Second, of course, the nurses see the worst of the circumstances. Patients, while certainly aware of their own treatment, are not aware of the treatment of the other 300 patients in the hospital. A nurse, however, who is exposed to multiple patients per day, would naturally, logically and obviously encounter and be exposed to far more instances of mistreatment and/or mishandled situations than any single patient in the entire hospital. It is like eating at a restaurant. Sure, one out of every twenty customers may be dissatisfied with the service or the food; but, in the end, the waitresses and the chefs are the only ones who know what goes on behind those kitchen doors. Chances are the waitresses and chefs who wouldn’t eat at their own restaurants outnumber the customers who get bad food/service and never return.

But we are not talking about restaurants, we are talking about hospitals, and CR does end its article with some good points on how to improve a hospital stay regardless of where one is located.
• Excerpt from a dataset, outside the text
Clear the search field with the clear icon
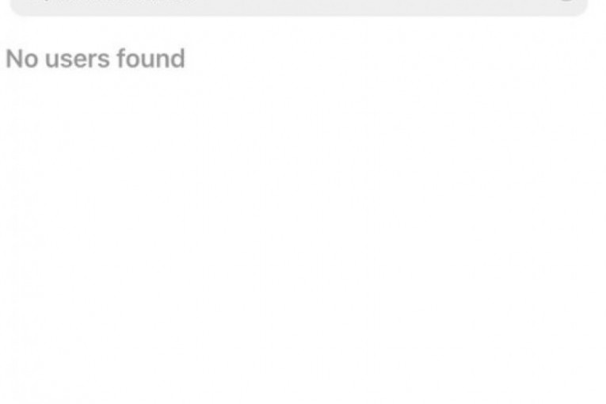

CR suggests researching hospitals before one is admitted. Obviously, if one needs to be rushed to the ER, one should go local. But if one is having an operation or an elective procedure done, or is going to be admitted regularly for a recurring condition, this may be good advice (obviously, one should confer with his/her doctors about such decisions). It is wise to have up-to-date information for the important contacts within one’s health insurance’s network. In addition, one should not settle on a hospital because it is around the corner or because it is in one’s health network; one should try to find reports of past user experiences and records of the hospital’s reputation before admittance. While CR’s survey is, by its own admission, not derived from an entirely accurate sampling of the U.S. population, the advice appears to be sound.

CR also makes a good point in mentioning the unreliability of a hospital’s electronic database. With it being fairly easy for a patient who is constantly changing wards within a hospital to have conflicting medications prescribed or to have medications mixed-up, it suggests being one’s own “record-keeper.” While this is difficult to do when unconscious after surgery, it’s beneficial for an individual to have a relative or friend keep tabs on what is going into his/her body while he/she is not coherent.

CR further suggests “avoiding chaotic care,” which apparently means avoiding repeat and unnecessary tests. It makes a point of saying that patients have the option to contact a social worker or patient advocate if the coordination is being mishandled. Further, it suggests staying “vigilant” about problems and making sure one understands the plans for one’s discharge.

While these points seem obvious, they tie together nicely to support CR’s major concern: one should approach one’s hospital care very carefully, ensuring that the institution he/she selects is safe, reliable, and in a condition in which one feels comfortable, suiting one’s specific needs.